== TASK BRIEF ==
Only one stretch of the listing below is wanted: every line from the first to the line containing "The image size is (713, 480).", set down exactly.

*** Block opens ***

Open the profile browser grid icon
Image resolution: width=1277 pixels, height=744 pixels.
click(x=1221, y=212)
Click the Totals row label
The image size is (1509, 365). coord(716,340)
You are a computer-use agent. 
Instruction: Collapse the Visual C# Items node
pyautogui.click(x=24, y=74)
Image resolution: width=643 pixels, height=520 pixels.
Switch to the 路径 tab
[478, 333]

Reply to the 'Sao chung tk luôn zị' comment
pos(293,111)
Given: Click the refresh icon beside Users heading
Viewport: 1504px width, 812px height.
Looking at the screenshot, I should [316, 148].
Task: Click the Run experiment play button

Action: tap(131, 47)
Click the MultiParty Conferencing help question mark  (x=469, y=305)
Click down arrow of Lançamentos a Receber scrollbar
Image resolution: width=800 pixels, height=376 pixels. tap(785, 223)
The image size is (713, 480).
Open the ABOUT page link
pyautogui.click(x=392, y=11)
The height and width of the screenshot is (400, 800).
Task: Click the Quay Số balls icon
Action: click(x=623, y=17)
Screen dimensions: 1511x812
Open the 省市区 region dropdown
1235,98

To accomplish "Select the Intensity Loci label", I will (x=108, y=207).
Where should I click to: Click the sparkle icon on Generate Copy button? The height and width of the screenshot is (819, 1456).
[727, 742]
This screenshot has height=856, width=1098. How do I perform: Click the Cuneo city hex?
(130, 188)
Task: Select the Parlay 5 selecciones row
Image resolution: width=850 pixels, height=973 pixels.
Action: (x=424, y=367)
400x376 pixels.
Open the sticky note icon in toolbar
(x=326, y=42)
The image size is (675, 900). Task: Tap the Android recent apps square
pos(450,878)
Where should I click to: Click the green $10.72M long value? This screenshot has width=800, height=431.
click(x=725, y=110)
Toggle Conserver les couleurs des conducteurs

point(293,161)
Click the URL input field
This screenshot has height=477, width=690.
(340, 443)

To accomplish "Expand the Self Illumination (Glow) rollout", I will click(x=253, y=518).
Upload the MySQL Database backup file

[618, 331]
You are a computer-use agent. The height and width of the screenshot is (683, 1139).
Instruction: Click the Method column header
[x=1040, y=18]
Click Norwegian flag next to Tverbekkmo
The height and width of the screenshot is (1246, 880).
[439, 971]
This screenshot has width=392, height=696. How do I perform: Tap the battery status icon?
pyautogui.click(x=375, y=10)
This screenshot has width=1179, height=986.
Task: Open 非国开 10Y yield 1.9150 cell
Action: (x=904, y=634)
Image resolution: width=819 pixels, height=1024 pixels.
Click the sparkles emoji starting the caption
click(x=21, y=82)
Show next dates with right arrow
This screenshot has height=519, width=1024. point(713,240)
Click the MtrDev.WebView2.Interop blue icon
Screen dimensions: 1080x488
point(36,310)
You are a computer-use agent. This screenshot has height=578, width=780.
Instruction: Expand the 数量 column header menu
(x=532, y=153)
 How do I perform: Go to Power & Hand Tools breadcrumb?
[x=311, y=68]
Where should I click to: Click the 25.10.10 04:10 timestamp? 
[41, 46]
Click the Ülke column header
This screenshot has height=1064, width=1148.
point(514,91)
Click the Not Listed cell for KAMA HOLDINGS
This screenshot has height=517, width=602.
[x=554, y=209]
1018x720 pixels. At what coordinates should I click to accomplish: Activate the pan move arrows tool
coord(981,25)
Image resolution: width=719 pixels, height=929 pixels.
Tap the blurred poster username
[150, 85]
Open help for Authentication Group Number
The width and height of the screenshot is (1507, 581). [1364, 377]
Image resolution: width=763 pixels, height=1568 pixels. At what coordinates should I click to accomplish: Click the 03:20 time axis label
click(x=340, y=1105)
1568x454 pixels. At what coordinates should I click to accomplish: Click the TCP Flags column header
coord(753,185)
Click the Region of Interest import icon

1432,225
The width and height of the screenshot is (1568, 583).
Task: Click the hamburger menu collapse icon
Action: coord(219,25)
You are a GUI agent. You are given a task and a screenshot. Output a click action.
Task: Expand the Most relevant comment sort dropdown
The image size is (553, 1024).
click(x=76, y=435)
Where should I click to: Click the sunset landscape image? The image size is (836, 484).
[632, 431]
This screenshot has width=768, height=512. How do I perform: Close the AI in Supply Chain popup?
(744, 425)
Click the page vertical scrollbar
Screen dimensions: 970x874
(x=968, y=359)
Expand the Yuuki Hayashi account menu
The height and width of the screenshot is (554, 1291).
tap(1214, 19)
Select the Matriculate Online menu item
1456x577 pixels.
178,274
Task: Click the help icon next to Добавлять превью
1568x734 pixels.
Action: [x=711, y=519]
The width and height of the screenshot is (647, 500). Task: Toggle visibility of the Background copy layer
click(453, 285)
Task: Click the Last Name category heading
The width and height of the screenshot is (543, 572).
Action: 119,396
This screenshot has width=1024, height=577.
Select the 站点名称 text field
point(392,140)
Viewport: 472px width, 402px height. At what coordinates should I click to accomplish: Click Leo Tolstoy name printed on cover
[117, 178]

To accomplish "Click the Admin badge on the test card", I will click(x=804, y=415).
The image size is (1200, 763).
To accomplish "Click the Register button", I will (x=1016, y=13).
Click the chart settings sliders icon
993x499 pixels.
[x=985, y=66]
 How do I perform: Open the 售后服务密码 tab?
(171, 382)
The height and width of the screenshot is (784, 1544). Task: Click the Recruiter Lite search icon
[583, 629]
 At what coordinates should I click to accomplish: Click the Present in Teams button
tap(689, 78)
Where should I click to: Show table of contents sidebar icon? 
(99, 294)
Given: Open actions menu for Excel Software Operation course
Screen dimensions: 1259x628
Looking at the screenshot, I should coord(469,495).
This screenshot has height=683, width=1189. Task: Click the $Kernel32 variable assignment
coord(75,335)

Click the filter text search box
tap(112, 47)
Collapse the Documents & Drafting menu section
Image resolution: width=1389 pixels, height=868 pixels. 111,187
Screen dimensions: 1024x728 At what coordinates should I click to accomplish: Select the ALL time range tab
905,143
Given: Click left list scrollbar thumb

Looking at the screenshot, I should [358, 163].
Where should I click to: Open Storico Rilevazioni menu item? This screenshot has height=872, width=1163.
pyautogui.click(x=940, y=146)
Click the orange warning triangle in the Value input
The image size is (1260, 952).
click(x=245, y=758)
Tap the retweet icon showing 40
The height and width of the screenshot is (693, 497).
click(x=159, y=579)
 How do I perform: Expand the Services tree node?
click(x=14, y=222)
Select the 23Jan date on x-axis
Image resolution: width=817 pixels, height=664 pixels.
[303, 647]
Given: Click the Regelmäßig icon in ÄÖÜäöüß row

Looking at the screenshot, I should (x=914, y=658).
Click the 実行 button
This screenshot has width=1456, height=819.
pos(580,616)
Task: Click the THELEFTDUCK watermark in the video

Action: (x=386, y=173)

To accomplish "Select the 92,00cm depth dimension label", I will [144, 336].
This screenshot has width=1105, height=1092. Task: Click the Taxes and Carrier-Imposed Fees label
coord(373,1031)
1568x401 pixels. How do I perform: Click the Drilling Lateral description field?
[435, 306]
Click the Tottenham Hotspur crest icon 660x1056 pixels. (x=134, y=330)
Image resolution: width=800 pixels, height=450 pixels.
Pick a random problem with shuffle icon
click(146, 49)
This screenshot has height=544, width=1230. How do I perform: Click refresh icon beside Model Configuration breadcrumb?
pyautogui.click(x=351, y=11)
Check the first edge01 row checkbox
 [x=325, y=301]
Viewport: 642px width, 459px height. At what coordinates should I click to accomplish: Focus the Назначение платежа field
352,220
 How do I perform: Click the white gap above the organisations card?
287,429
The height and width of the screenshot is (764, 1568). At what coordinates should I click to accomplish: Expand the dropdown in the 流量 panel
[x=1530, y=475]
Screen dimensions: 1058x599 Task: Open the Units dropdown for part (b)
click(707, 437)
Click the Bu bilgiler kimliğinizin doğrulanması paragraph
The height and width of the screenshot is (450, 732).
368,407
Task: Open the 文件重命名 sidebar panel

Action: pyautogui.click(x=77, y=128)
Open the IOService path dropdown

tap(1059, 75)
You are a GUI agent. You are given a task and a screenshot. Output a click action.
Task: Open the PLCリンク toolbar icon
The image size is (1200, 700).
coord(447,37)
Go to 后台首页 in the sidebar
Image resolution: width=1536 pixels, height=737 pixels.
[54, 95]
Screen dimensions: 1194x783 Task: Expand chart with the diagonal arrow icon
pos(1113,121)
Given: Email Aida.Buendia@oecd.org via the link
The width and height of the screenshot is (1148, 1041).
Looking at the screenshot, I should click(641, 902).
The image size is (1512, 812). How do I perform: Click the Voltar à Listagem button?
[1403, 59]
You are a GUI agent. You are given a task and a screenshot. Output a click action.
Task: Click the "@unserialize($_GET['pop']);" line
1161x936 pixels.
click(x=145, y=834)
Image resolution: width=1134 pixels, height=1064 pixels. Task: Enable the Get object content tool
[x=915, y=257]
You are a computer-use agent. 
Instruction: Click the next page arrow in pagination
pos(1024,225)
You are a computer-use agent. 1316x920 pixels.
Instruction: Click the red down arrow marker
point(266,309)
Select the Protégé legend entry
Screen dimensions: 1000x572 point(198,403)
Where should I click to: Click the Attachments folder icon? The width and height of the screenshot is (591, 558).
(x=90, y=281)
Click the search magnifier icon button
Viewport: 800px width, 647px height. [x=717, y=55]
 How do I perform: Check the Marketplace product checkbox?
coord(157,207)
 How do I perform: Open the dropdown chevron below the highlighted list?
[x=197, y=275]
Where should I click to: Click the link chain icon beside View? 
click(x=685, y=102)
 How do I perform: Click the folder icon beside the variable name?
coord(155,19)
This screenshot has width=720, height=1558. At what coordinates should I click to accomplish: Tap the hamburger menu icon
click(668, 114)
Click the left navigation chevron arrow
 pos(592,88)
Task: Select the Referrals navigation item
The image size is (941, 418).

*** Block closes ***

== RESULT FOR THIS EXERCISE ==
Open the profile browser grid icon
Image resolution: width=1277 pixels, height=744 pixels.
click(x=1221, y=212)
Click the Totals row label
The image size is (1509, 365). coord(716,340)
You are a computer-use agent. 
Instruction: Collapse the Visual C# Items node
pyautogui.click(x=24, y=74)
Image resolution: width=643 pixels, height=520 pixels.
Switch to the 路径 tab
[478, 333]

Reply to the 'Sao chung tk luôn zị' comment
pos(293,111)
Given: Click the refresh icon beside Users heading
Viewport: 1504px width, 812px height.
Looking at the screenshot, I should [316, 148].
Task: Click the Run experiment play button

Action: tap(131, 47)
Click the MultiParty Conferencing help question mark  (x=469, y=305)
Click down arrow of Lançamentos a Receber scrollbar
Image resolution: width=800 pixels, height=376 pixels. tap(785, 223)
The image size is (713, 480).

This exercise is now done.